#### WHAT IS BEING ASKED:
Repeat the whole listing word for word, skipping pictures.

#### SUPPLIED RECORDS:
########################################

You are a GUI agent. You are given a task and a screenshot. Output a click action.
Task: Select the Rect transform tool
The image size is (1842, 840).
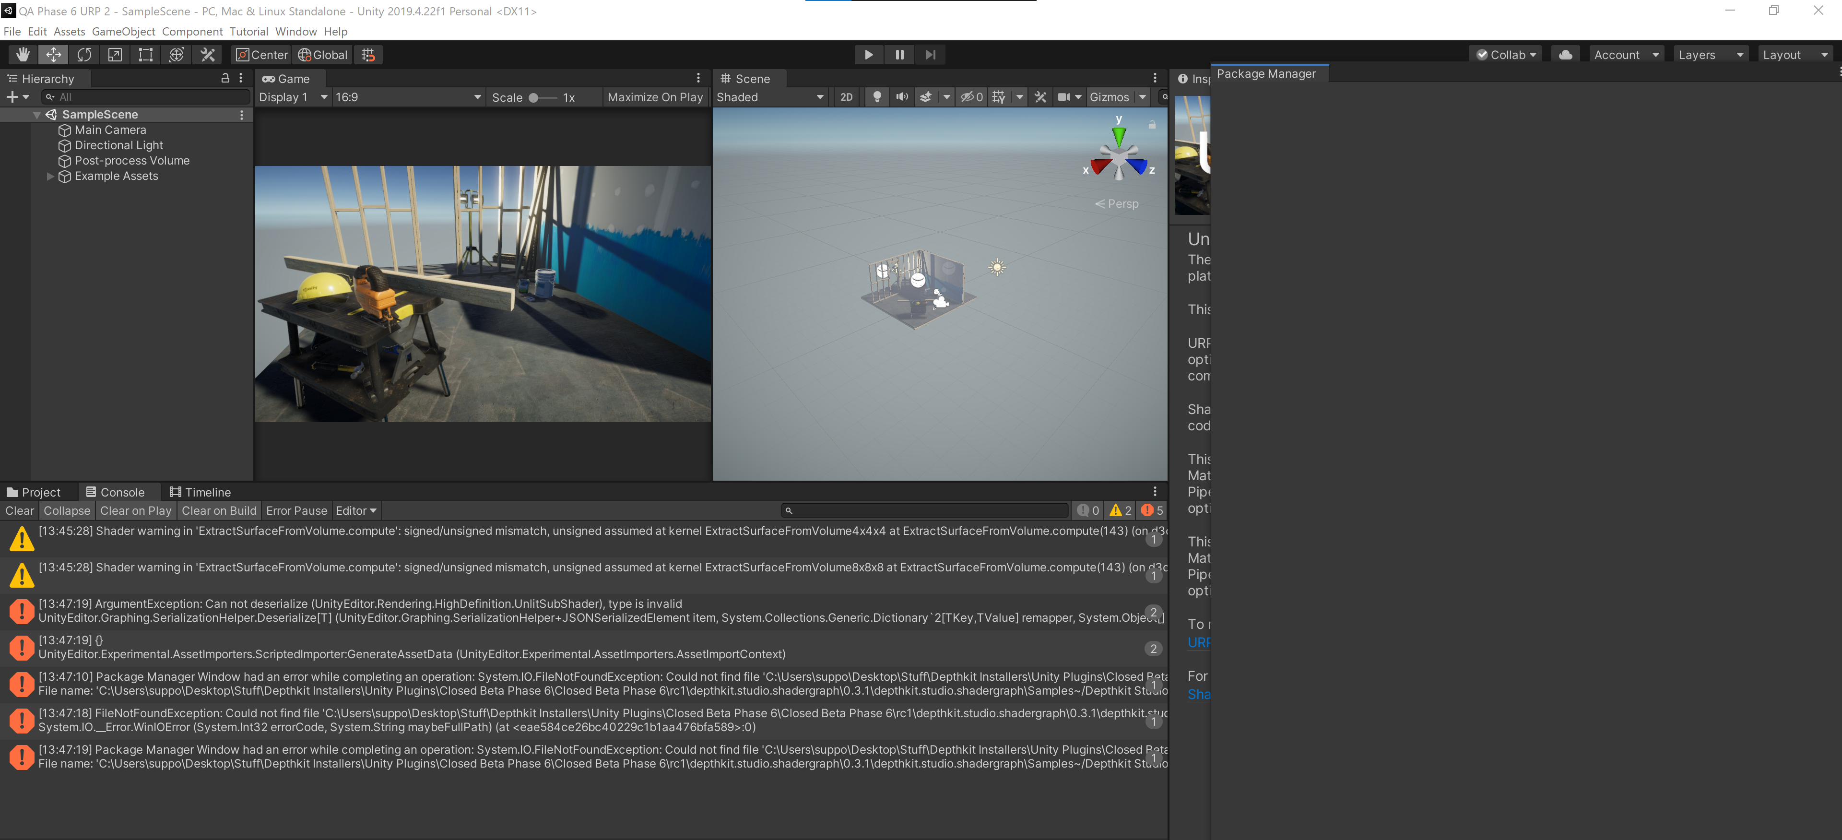146,54
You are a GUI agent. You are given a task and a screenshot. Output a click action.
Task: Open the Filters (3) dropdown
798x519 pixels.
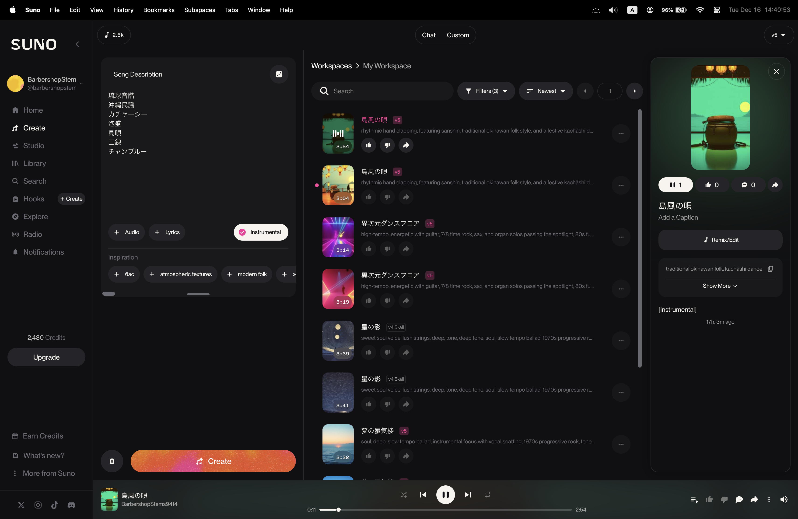pyautogui.click(x=486, y=91)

########################################

#### ANSWER AREA:
You are a GUI agent. You are given a task and a screenshot. Output a click action.
Task: Select the Rect transform tool
The image size is (1842, 840).
146,54
You are a GUI agent. You are given a task and a screenshot. Output a click action.
Task: Open the Filters (3) dropdown
798x519 pixels.
pyautogui.click(x=486, y=91)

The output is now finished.